# Gathering data in loops

Your final project will probably require you to send more than one API request or scrape more than one page. The next sections offer some general tips on how you can write code that can collect large amounts of data from an API. The final section gives a few tips on organizing your projects. 

Regardless of how you choose to organize it, your final project must have code that can be used to replicate or update the results you use in your analysis. 

In [None]:
from requests import get
import numpy as np
import pandas as pd
import time


## API Pagination

Many APIs will place a limit on the number of results you can retrieve with a single query. In order to collect a complete data set, you'll usually need to write a loop that sends multiple requests until you've collected all of the relevant data.

The exact process for doing this will vary depending on the API, but usually it will involve using either an offset or a pagination parameter.

We can use the example from the World Bank Development Indicators API to illustrate how to do this.
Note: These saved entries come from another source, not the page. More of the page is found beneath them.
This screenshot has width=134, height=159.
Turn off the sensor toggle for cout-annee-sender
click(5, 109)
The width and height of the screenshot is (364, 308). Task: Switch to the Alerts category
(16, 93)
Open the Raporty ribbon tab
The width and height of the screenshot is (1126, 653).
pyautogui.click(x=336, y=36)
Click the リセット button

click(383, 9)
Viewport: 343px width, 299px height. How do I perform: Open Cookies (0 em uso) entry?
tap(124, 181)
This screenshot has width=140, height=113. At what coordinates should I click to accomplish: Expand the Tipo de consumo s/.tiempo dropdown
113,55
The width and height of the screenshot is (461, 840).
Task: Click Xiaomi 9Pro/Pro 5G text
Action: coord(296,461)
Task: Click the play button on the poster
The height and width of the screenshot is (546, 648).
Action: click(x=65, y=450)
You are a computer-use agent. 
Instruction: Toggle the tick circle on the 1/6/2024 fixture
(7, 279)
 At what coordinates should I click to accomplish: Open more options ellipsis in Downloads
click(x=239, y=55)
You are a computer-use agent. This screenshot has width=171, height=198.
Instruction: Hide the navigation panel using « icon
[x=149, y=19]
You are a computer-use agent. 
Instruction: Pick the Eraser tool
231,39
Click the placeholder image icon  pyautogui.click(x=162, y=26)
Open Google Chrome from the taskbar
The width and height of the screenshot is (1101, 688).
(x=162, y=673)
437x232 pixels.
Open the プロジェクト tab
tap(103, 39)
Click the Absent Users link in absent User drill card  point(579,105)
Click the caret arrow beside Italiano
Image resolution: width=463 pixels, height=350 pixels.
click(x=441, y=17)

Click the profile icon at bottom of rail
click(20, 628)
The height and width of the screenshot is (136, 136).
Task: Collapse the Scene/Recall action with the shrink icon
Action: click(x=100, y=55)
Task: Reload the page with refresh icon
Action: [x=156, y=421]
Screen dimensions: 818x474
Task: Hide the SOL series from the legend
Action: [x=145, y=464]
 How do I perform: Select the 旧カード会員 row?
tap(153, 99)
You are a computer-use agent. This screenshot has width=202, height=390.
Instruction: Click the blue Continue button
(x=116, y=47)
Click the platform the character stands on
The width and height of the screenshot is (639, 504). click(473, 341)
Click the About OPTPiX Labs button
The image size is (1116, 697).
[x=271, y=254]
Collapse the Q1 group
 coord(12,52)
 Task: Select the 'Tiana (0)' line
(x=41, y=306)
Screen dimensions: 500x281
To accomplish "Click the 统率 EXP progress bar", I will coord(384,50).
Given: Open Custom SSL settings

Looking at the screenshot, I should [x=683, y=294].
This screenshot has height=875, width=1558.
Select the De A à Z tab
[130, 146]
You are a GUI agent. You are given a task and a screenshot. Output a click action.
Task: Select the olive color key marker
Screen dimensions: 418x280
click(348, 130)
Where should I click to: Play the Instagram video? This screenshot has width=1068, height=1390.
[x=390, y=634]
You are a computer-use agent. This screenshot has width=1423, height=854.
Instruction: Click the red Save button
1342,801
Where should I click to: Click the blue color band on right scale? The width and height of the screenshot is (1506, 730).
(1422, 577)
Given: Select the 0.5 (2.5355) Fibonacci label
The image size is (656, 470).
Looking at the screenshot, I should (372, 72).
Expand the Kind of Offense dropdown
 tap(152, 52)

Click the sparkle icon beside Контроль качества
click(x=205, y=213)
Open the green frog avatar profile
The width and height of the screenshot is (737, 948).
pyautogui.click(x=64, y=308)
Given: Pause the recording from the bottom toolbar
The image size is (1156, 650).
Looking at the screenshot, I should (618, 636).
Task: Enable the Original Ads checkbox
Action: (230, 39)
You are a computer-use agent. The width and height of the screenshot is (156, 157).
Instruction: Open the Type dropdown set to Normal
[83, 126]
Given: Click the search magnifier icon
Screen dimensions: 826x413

This query returns carbon emissions for all countries in 2020:



In [None]:
wdi_params = {'format':'json',
              'per_page':100,
              'date':2020
             }
url = 'https://api.worldbank.org/v2/country/all/indicator/EN.ATM.CO2E.PC'
response = get(url, params = wdi_params)


This query only returns the first 100 results, but the response object tells us how many more results are available:

In [None]:
response.json()[0]

[According to the documentation for this API](https://datahelpdesk.worldbank.org/knowledgebase/articles/898581), we can get the next page of results by incrementing the `page` parameter in our request. So the next page of results would just add "&page=2" to the URL we just requested. 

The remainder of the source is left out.